But I think we're 10 years away from having this because the hardware just
isn't there yet. The idea will have traction when our cell phones can run as
this "universal personal server". Then it can actually have the mass-scale
adoption required for it to work. But the majority of end-users can barely
operate an OS, they don't even know what the difference is between a browser
and an app, and almost nobody understands what the Internet actually is. From
the common point of view, the Internet might as well represent the highest
achievement of magick rather than science. So until it's as ubiquitous as
having a cell phone, personal servers will remain in the domain of geeks who
will hack up, tweak and preen their own solutions.
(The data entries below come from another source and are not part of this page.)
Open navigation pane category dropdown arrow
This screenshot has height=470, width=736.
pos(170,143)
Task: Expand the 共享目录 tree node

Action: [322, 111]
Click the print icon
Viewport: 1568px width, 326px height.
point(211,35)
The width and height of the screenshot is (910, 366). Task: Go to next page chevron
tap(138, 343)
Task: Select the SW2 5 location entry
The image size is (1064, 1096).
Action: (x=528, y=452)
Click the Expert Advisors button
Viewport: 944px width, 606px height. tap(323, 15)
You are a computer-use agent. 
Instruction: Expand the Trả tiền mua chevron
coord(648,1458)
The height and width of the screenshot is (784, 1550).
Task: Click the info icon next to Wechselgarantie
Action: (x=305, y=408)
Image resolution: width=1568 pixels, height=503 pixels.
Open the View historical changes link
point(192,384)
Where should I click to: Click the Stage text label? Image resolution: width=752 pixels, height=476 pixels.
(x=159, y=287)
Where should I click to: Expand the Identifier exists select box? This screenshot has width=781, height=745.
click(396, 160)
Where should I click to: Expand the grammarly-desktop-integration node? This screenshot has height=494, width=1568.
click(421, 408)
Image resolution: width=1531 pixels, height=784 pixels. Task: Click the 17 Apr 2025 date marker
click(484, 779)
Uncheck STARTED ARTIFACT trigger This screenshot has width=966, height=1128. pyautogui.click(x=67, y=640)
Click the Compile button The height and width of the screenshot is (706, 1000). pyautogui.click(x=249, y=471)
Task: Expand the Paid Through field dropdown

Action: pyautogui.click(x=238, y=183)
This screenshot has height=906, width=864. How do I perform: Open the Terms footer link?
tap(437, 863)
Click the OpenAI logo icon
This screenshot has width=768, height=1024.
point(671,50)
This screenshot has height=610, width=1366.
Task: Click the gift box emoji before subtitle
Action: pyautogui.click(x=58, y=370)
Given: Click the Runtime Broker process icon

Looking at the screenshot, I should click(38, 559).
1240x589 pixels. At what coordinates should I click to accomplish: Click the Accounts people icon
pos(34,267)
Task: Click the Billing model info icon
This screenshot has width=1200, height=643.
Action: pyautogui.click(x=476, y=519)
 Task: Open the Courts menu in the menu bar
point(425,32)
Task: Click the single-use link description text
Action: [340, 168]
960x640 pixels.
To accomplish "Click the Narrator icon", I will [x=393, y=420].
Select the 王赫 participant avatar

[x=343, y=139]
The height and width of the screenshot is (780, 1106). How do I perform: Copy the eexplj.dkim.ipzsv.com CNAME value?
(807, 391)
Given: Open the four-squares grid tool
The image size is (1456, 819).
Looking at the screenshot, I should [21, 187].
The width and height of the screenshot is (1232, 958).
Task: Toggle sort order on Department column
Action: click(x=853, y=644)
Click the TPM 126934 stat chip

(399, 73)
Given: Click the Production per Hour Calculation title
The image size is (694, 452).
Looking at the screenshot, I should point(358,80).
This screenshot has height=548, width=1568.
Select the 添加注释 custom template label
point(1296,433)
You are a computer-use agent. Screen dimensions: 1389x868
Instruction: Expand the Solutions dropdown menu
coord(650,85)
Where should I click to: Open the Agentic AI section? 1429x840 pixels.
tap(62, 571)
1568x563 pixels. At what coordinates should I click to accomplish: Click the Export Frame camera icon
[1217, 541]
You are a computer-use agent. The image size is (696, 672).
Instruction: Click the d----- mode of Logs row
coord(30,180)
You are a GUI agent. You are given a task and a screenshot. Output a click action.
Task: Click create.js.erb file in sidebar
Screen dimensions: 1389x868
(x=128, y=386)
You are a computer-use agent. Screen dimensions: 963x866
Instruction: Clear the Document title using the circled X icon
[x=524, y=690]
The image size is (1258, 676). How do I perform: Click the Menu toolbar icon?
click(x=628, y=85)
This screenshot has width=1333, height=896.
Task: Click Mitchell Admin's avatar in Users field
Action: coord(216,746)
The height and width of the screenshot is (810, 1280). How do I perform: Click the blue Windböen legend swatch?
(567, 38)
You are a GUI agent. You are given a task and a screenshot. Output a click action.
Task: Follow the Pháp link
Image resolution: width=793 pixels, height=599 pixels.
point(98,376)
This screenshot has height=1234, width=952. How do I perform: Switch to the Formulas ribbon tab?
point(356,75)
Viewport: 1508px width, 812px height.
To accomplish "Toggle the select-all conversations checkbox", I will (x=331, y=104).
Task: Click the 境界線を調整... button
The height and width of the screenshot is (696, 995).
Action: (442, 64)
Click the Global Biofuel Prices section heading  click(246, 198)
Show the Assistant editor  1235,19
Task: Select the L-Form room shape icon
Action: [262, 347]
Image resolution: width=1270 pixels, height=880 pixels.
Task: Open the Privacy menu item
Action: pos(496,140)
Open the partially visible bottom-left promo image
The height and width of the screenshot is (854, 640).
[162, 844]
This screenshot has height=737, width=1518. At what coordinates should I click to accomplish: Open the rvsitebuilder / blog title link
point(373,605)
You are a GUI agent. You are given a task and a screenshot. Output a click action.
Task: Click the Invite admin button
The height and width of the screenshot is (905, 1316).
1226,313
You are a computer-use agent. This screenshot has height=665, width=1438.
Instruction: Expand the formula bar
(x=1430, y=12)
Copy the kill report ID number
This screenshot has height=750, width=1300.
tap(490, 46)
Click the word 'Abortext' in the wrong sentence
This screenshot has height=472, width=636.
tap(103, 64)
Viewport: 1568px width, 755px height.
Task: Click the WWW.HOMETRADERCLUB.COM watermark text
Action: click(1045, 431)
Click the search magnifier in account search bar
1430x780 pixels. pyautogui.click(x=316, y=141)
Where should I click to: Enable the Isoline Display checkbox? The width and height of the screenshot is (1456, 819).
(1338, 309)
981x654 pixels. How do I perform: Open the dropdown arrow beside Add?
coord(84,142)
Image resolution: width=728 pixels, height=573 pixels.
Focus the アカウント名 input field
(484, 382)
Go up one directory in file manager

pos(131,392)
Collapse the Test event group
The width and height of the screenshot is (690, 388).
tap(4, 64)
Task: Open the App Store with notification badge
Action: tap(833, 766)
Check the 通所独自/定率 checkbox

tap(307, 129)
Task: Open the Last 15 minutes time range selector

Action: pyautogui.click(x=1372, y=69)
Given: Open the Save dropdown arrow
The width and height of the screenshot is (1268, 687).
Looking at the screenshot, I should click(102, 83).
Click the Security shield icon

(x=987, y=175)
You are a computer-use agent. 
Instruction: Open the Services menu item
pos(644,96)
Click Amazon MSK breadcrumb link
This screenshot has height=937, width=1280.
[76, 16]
It's interesting how the software industry is utterly craptastic at
anticipating how the plummeting cost of better and better hardware changes the
kind of software services which people will use. In short time spans too.
Amazon, Google et. al. have spent billions going long on the bet that 12 years
out, everything will be served from global super-computer clusters distributed
across mega-datacenters around the world. It is interesting to ask if Amazon,
Google and everyone else are about to get blind sided, and not only miss the
boat, but fail to even see it.

------
codemechanic
Run Tonido in your desktop. That will solve this issue.

------
jrockway
In the interest of "truth in advertising", the author should add an "h" to his
last name. His blog makes a lot more sense then.